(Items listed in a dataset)
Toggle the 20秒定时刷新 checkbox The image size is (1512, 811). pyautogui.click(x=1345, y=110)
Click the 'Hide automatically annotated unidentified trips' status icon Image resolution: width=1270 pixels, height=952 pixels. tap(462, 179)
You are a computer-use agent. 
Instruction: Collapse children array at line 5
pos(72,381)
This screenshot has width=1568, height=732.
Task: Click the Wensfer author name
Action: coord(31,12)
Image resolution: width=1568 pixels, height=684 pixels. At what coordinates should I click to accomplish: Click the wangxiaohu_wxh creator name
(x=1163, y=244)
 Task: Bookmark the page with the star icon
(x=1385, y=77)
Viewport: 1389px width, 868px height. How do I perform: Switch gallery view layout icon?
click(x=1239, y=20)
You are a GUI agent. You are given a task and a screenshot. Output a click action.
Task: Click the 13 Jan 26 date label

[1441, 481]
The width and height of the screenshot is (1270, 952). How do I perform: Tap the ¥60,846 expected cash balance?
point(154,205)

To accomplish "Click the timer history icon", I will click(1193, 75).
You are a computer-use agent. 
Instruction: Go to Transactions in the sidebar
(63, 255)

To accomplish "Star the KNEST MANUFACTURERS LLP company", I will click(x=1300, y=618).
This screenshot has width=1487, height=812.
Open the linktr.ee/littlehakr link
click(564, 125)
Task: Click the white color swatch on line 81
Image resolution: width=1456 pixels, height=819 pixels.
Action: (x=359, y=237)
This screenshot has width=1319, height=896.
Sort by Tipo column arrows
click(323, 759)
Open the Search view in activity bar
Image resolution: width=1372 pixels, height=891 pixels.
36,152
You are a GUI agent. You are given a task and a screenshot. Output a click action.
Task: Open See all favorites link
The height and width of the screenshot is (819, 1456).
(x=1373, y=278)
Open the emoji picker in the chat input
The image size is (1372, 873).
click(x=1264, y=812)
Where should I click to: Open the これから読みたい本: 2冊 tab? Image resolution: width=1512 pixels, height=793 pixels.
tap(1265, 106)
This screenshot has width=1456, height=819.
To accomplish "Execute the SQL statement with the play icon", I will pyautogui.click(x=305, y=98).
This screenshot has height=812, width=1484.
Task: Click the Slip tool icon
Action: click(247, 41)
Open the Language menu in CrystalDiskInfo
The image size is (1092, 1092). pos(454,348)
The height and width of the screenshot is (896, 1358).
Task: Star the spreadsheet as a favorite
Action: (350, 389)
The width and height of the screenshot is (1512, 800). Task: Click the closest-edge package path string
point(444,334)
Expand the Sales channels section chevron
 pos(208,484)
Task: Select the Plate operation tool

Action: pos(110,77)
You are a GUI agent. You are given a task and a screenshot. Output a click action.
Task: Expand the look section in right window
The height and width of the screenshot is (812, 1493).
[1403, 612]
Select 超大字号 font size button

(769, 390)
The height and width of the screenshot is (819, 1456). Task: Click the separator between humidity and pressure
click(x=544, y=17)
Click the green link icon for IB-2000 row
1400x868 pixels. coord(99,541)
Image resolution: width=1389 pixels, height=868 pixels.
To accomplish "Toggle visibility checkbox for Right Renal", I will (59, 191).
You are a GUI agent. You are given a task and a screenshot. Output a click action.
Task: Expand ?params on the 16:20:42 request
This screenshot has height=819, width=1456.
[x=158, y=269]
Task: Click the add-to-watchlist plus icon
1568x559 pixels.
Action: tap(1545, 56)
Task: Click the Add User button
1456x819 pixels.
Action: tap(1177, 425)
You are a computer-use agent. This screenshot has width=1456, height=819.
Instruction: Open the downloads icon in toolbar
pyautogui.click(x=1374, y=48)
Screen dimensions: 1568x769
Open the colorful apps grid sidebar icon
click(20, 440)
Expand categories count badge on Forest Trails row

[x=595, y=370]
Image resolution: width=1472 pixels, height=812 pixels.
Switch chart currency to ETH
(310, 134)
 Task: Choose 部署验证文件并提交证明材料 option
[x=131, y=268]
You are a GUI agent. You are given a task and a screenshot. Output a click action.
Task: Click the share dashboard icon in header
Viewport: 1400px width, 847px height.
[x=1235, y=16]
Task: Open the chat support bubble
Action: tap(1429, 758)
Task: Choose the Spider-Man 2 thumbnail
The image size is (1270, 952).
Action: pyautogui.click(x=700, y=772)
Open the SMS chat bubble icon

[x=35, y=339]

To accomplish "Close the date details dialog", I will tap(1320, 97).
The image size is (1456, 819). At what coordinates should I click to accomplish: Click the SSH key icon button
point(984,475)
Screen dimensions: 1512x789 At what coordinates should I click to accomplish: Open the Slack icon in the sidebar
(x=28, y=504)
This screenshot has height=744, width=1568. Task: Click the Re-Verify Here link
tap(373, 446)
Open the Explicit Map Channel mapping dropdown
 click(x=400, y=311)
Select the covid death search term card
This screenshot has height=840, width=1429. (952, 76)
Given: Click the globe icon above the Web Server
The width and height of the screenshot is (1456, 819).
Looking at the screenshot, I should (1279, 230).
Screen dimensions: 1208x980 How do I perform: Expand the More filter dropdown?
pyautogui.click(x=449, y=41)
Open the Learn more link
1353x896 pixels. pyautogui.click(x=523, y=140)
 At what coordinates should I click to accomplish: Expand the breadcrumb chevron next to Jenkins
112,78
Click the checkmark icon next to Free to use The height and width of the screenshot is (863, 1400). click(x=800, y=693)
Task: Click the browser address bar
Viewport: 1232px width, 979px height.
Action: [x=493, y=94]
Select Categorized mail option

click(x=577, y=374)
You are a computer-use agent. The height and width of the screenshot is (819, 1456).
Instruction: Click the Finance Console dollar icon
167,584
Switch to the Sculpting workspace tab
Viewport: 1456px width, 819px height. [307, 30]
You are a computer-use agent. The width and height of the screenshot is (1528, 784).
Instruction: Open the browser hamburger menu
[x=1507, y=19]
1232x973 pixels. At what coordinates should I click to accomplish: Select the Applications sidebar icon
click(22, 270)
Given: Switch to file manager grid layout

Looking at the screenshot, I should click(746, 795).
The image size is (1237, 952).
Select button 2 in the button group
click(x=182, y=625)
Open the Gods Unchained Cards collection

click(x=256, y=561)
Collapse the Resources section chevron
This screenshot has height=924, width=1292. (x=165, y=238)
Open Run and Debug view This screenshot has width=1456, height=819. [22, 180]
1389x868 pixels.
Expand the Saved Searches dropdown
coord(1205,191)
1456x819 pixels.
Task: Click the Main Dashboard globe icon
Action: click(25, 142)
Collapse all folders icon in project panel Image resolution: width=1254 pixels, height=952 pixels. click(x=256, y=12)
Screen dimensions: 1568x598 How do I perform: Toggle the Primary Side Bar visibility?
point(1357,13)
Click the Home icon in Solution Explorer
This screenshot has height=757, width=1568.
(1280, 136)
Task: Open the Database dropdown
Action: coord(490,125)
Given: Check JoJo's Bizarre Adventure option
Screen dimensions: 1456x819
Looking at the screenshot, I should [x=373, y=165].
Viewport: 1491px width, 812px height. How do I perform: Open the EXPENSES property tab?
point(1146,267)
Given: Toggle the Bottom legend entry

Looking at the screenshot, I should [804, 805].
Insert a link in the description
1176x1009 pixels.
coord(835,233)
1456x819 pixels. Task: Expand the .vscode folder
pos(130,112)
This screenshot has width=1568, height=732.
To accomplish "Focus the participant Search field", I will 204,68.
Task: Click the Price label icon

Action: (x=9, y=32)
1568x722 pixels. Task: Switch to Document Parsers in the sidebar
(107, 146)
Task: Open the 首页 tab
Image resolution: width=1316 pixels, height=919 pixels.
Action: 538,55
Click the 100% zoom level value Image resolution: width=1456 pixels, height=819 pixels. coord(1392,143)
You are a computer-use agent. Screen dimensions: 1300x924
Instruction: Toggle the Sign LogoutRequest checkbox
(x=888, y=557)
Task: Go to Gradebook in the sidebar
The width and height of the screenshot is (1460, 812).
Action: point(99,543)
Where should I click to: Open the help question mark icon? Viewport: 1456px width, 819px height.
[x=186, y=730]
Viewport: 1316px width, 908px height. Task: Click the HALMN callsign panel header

_YOUR TASK_. The required output is every line above that contains the string "header".

_ANSWER FOR THE TASK_.
Task: Click the share dashboard icon in header
Viewport: 1316px width, 908px height. Task: Click the HALMN callsign panel header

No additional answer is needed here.